LGPD vs. GDPR comparison

Topic LGPD (Brazil) GDPR (EU)
EffectiveSeptember 2020May 2018
AuthorityANPDNational DPAs
Legal bases10 (including credit protection)6
DPO required?Yes, for all controllersConditional
Breach notificationReasonable time (no fixed deadline)72 hours
Max fine2% of Brazil revenue (cap R$ 50M/violation)4% of global revenue (cap €20M)
Cross-border transfersAllowed with adequacy or SCCsAllowed with adequacy or SCCs

Good news for GDPR-compliant companies

If you're already GDPR-compliant, you're 80%+ of the way to LGPD compliance. The frameworks are very similar in structure and principles. The main differences are in the DPO requirement (mandatory in Brazil), the number of legal bases, and enforcement maturity.

Key compliance requirements

  1. Appoint a DPO (Encarregado) — LGPD requires every data controller to appoint a Data Protection Officer. The DPO can be an individual or entity, internal or external, and can be based outside Brazil. ANPD is expected to exempt small businesses.
  2. Map your data processing — create a Record of Processing Activities (ROPA) documenting what personal data you collect, why, how long you keep it, and who you share it with.
  3. Establish a legal basis — every processing activity needs one of LGPD's 10 legal bases: consent, legitimate interest, contract performance, legal obligation, credit protection, public policy, research, health protection, life protection, or judicial process.
  4. Implement security measures — technical and organizational measures to protect personal data. ANPD has published minimum security standards for small businesses.
  5. Enable data subject rights — Brazilian residents can request access, correction, deletion, portability, and information about third-party sharing. You must respond within 15 days.
  6. Cross-border transfer safeguards — transferring personal data of Brazilian residents outside Brazil requires either: ANPD adequacy decision (none issued yet), standard contractual clauses, binding corporate rules, or explicit consent.

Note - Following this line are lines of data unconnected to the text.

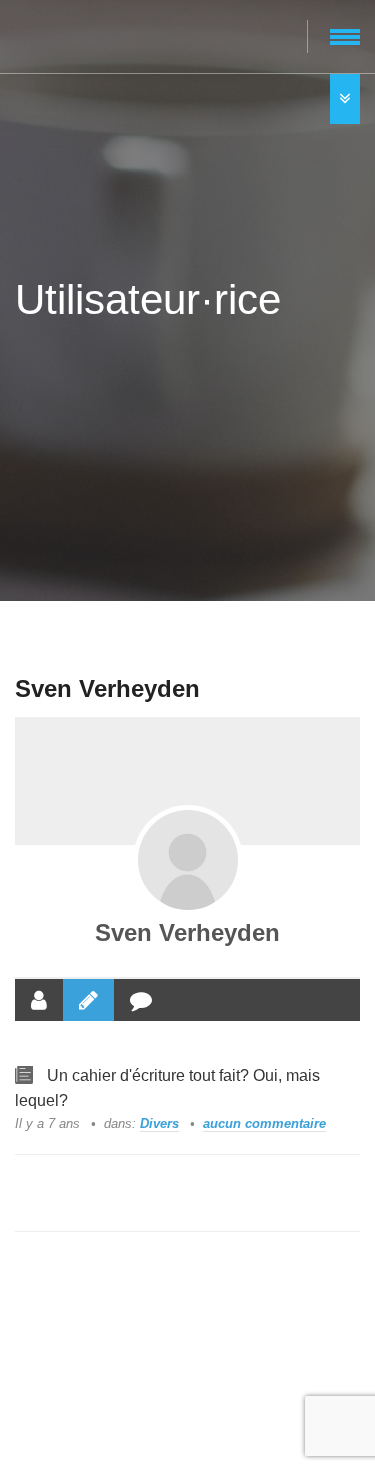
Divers (159, 1123)
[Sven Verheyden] (188, 860)
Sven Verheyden (187, 932)
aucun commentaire (264, 1123)
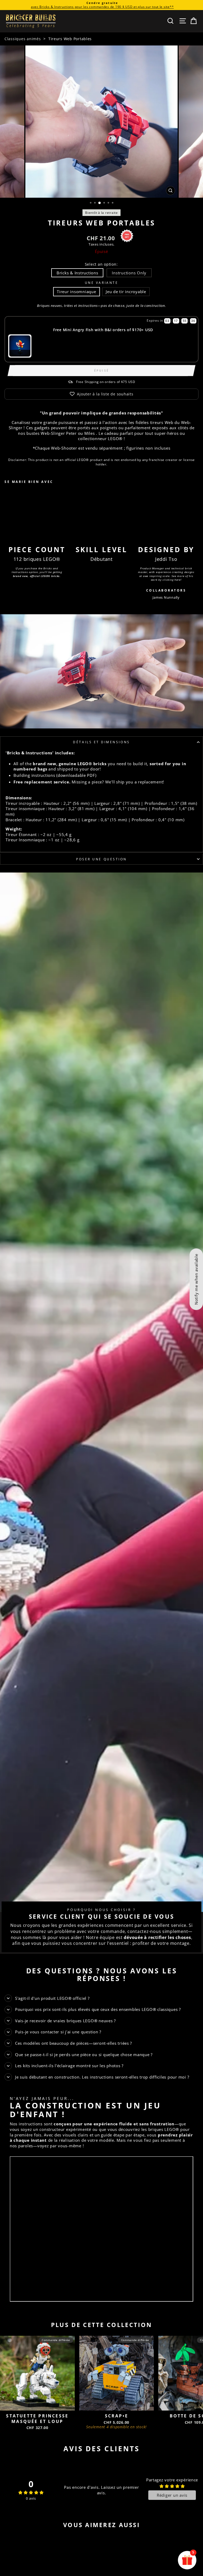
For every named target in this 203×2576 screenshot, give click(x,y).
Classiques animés (22, 38)
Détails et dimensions (101, 742)
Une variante (101, 282)
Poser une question (101, 859)
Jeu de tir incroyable (126, 291)
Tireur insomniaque (76, 291)
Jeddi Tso (166, 559)
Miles (89, 433)
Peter (71, 433)
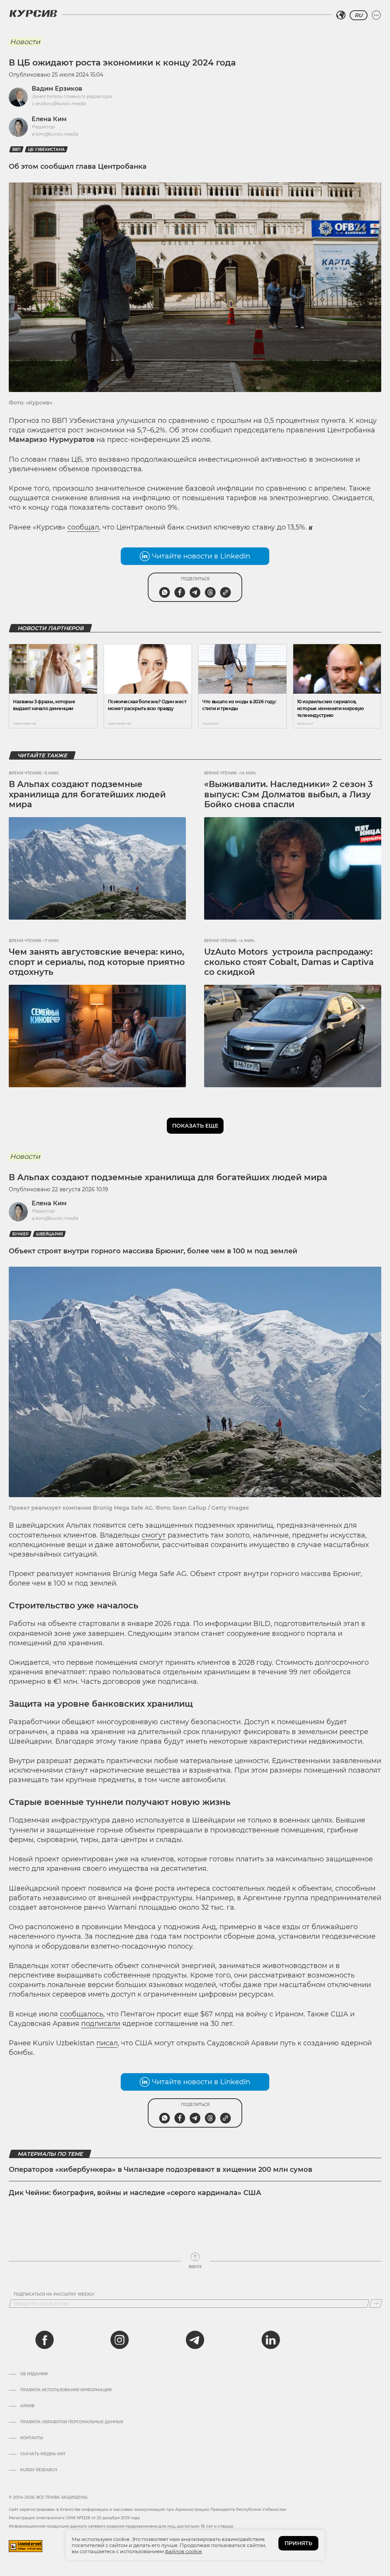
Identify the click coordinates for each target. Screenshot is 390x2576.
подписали (100, 2023)
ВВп (16, 149)
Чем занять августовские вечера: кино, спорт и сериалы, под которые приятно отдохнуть (97, 962)
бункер (20, 1234)
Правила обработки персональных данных (71, 2422)
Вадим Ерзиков (57, 88)
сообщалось (81, 2014)
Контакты (31, 2438)
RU (359, 15)
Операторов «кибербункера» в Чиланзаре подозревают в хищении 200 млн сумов (160, 2169)
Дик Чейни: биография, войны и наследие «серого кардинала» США (135, 2193)
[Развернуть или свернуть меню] (376, 15)
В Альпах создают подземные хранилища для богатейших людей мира (87, 794)
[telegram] (195, 2340)
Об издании (34, 2374)
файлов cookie (183, 2551)
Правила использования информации (66, 2390)
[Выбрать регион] (341, 15)
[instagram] (119, 2340)
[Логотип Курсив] (33, 13)
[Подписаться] (375, 2303)
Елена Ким (49, 119)
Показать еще (195, 1125)
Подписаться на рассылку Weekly (54, 2294)
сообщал (83, 527)
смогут (154, 1535)
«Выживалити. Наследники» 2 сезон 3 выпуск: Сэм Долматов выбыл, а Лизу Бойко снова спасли (288, 794)
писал (107, 2043)
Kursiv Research (38, 2470)
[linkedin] (270, 2340)
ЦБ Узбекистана (46, 149)
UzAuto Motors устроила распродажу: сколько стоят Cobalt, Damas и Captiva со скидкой (289, 962)
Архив (27, 2406)
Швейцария (49, 1234)
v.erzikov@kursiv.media (59, 103)
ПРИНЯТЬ (298, 2543)
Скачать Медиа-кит (43, 2454)
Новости (25, 42)
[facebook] (44, 2340)
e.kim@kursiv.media (55, 134)
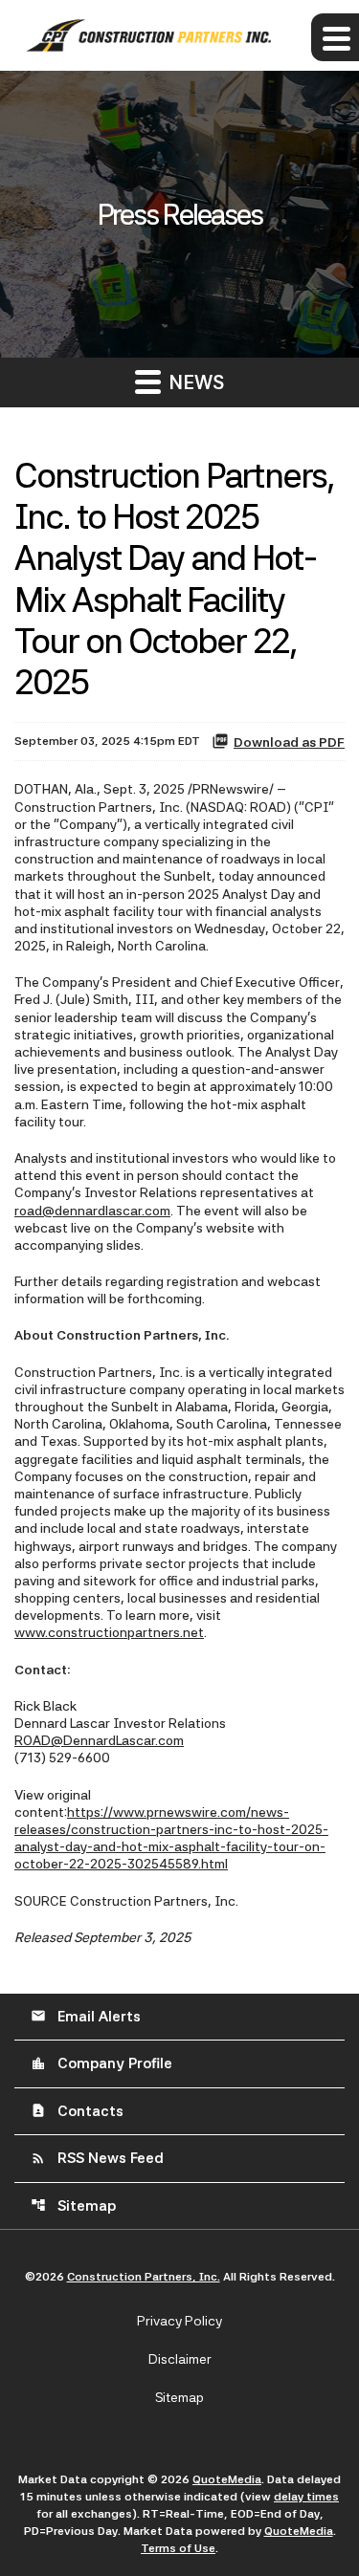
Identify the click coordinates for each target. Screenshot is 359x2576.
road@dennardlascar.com (92, 1210)
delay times (306, 2496)
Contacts (77, 2111)
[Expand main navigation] (335, 37)
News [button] (194, 382)
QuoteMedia (226, 2479)
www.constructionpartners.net (109, 1632)
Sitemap (73, 2206)
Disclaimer (180, 2359)
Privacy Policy (179, 2320)
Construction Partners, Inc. (143, 2276)
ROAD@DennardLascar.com (99, 1740)
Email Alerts (86, 2016)
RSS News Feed (97, 2158)
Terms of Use (178, 2548)
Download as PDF (289, 742)
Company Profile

Practical steps for foreign exporters

  • Website: add a Portuguese-language privacy notice if you target Brazilian users. Include cookie consent (ANPD follows a consent-based approach similar to GDPR).
  • E-commerce: if you sell directly to Brazilian consumers online, you're a data controller under LGPD. Appoint a DPO and establish a data processing record.
  • B2B: if you only sell to Brazilian companies (not consumers), LGPD still applies to any personal data you process (contact names, emails, etc.), but the practical risk is lower.
  • Brazilian subsidiary: if you have a CNPJ, your local entity is directly subject to ANPD enforcement. Full compliance is required.